The only problem was, Canseco was telling the truth.
Of course, Jose didn't have the best track record in the world, so fans felt his book Juiced was pure sensationalism at best, and that it was full of lies in an attempt to destroy the careers of men who didn't throw away their talent like he did.
Who would trust a steroid case and domestic abuser who nobody doubts is sleazy when he claimed Jason Giambi and Rafael Palmiero were fellow steroid users?
Nobody believed Jose in part because nobody wanted to believe what he was saying. Most sports fans felt that Jose Canseco was trying to drag the good name of other players through the mud for a quick buck, and others felt even if these players were guilty, you don't rat out your fellow players.
When Canseco wrote a second book, a noted sportswriter from Sports Illustrated refused to edit the manuscript and didn't want his name associated with the book feeling that it wasn't accurate.

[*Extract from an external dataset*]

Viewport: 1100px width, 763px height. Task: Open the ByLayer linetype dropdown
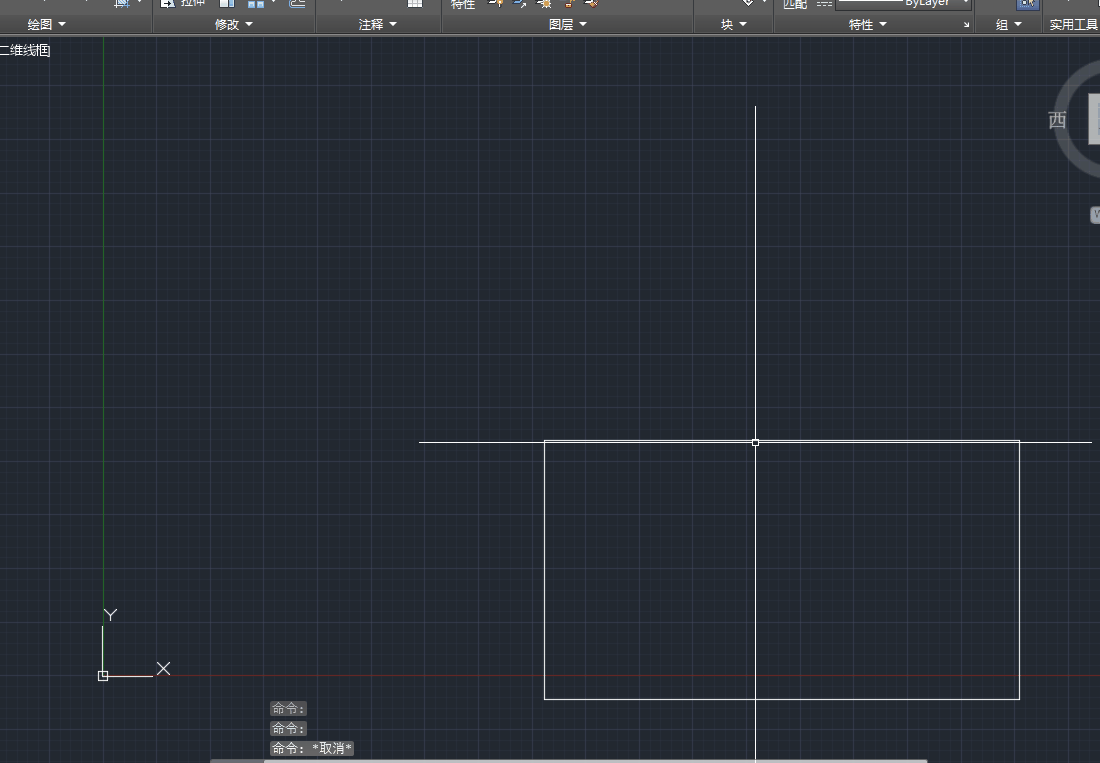click(965, 4)
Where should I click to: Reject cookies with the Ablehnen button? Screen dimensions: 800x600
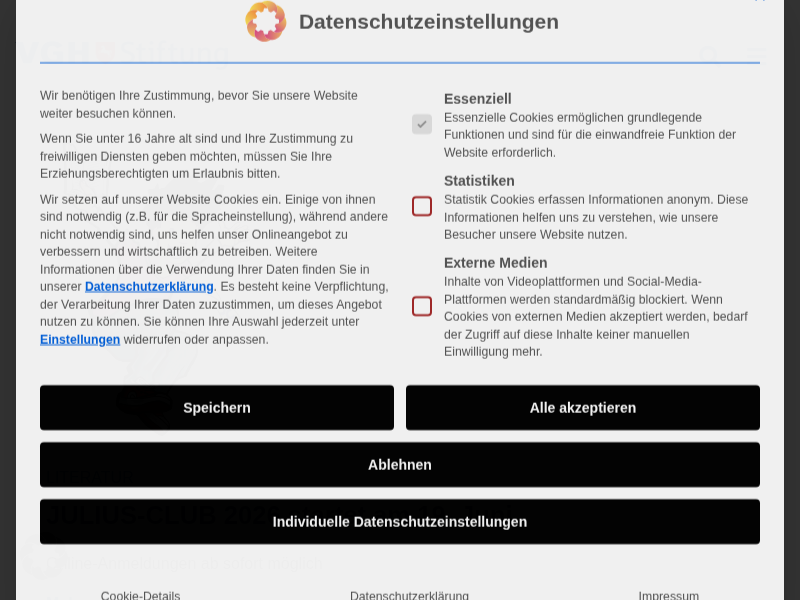click(400, 465)
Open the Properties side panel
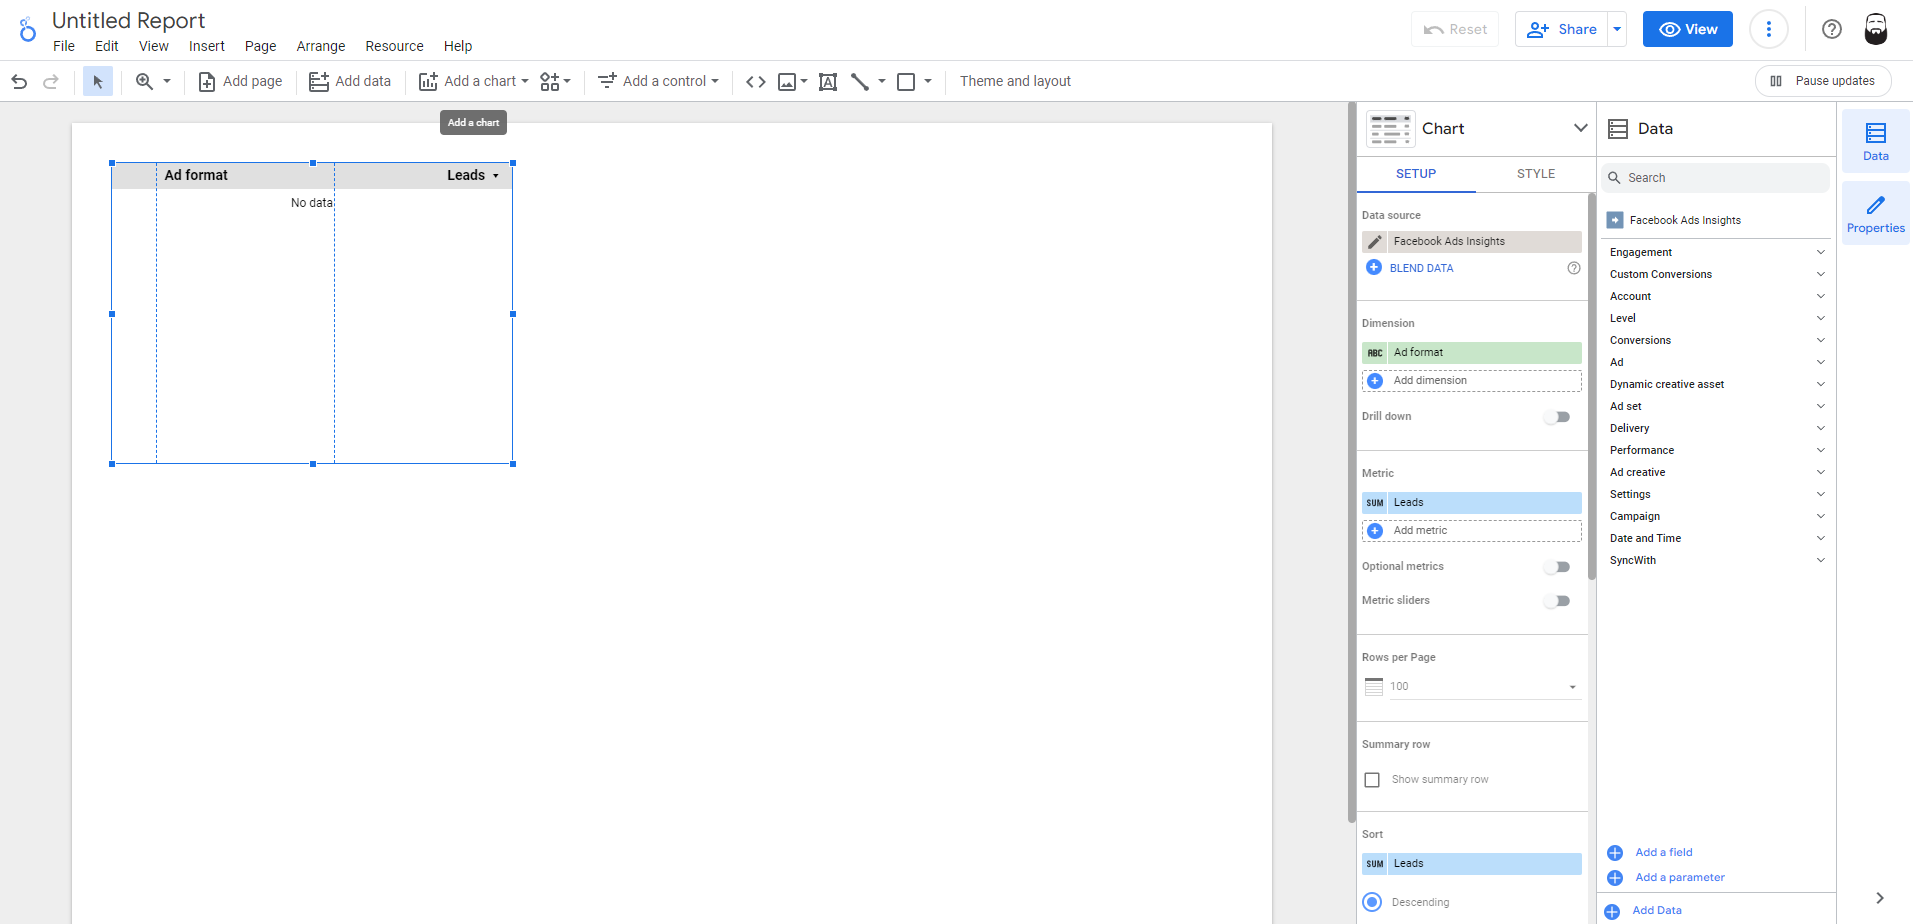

This was the unpublished book that accused Alex Rodriguez of steroid use.
In the end as untrustworthy as Canseco might have seemed, he was one thing that the Palmero's and A-Rod's of the world were not—honest. Jose Canseco career was marked by steroid use, arrests and an unsavory personal life, but was more honest than some of baseball's biggest golden boys, yet we didn't want to believe the truth.
Today's sports landscape is ruled by the Andre Agassi principle, "Image is everything." Canseco's image was that of trash, while the A-Rod was baseball's well-spoken, clean-cut golden boy. Who were we as sports fans supposed to believe?
The answer is simple in retrospect, no matter how much we deny it—Jose Canseco was telling the truth.